Exercise instructions –
Please render the part of the data that opens with the line containing "Open the Für Unternehmen button" and closes with the line containing "click(x=367, y=48)", both of those lines included, as a Markdown table with the columns Row and Line, numbering each row, skipping blank lines and leaving the pictures out.

Exercise input –
————

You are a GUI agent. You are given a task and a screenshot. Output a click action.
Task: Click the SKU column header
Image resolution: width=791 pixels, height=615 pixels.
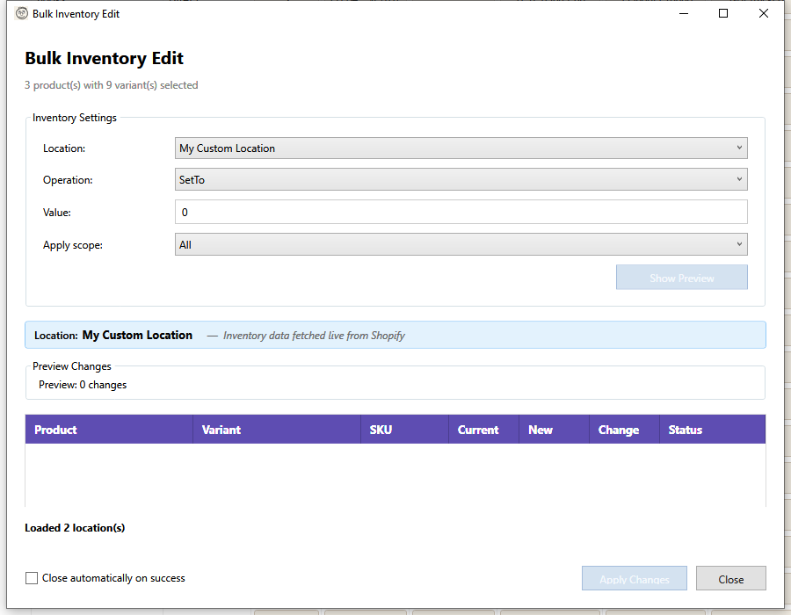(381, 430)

————

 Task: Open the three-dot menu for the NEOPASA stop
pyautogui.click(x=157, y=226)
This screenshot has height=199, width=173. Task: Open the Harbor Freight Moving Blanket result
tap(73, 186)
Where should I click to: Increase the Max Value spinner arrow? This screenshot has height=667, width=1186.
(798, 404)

————

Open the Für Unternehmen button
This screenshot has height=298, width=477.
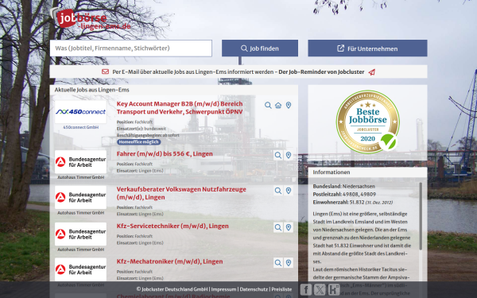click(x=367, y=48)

————

Final result –
| Row | Line |
|---|---|
| 1 | Open the Für Unternehmen button |
| 2 | This screenshot has height=298, width=477. |
| 3 | click(x=367, y=48) |